There are also facilities in Sunnyvale, California that are thought to be dedicated to Project Titan.
Apple actually leased a 96,000-square foot former Pepsi bottling plant in Sunnyvale in November (pictured above), prompting speculation that the tech giant is expanding its Project Titan facilities in the California city.
Source: Silicon Valley Business Journal
The Irish Independent reported in March 2015 that Apple had plans to expand its factory in Holyhill, Cork (pictured above), which got a roughly $340 million investment some time in 2014. Job listings for the factory hint it's being used for automotive development.
Source: Irish Independent
The tech giant has also inquired about using GoMentum, which is a testing station that's been used by Google and Tesla.
OK, so there's a lot of places that could be housing the project, but what about the car itself? There are reports that the prototype Apple is working on resembles a minivan, but that could very well change.

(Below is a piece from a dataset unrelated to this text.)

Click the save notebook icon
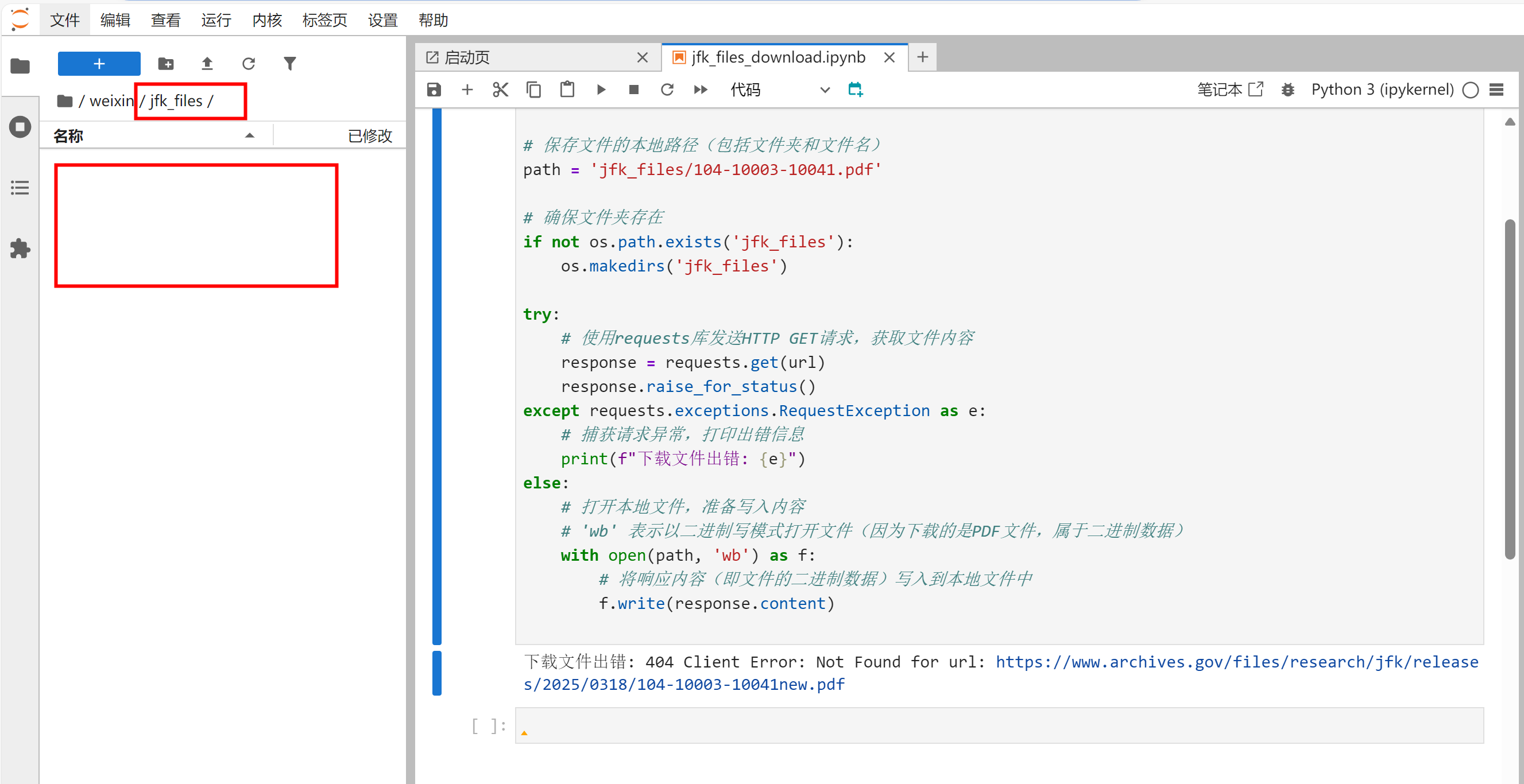This screenshot has height=784, width=1524. tap(434, 90)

It will probably be very connected. 'When I look at the automobile, what I see is that software becomes an increasingly important part of the car of the future,' Tim Cook said of cars of the future in October.
He wasn't speaking about the Apple car, but cars generally. Still, his comments have been seen as hinting to the features Apple will work to incorporate in its electric car.

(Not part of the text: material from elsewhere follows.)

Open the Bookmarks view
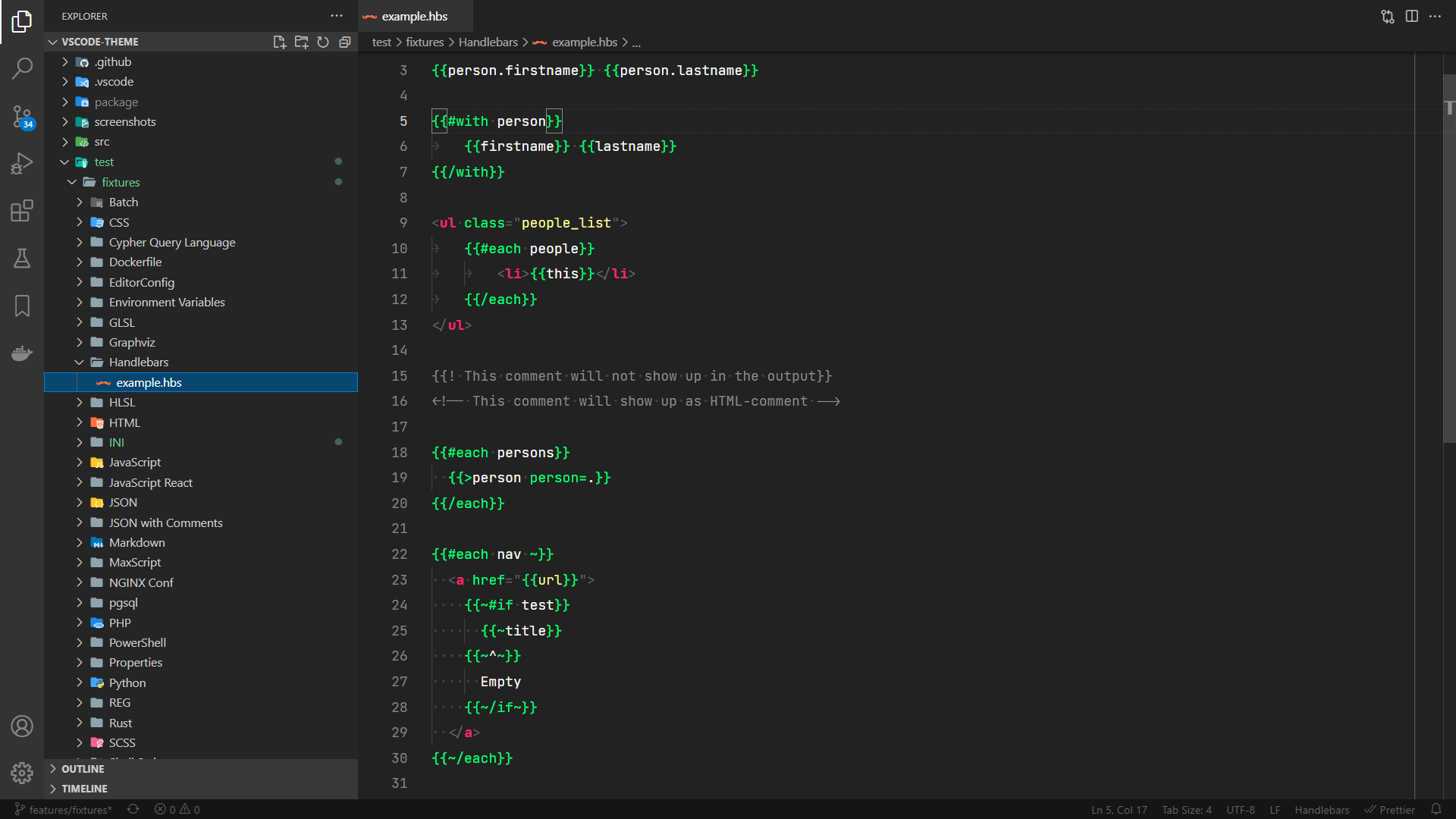This screenshot has height=819, width=1456. pyautogui.click(x=22, y=306)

'If you listed out the 10 top things you love about the car, (the interface) would probably not be on the top 10 list,' Cook also said.
Source: WSJD Live Conference
The rumor that the Apple car could be autonomous is further supported by comments an Apple source made that the car 'will change the landscape and give Tesla a run for its money.'
And we know that Apple has met with officials from California's Department of Motor Vehicles to discuss the state's regulations for autonomous cars.
But Apple has reportedly had a difficult time getting an automaker to help develop the car, with BMW and Daimler rejecting the tech giant's offers.
Although there are reports Apple may be teaming up with vehicle engineering and contracting firm Magna, which is based in Vienna, Austria.
In the meantime, Apple has hired quite a few automotive experts, like Tesla's vice president of vehicle engineering Chris Porritt, pictured below.
Apple also recently hired David Masiukiewicz, formerly Tesla's senior CNC programmer for hardware prototypes, and Kevin Harvey, formerly Andretti Autosport's CNC machine shop supervisor.
'We always jokingly call Apple the 'Tesla Graveyard.' If you don't make it at Tesla, you go work at Apple. I'm not kidding,' Musk said.
We'll have to wait to hear more about Apple's car project.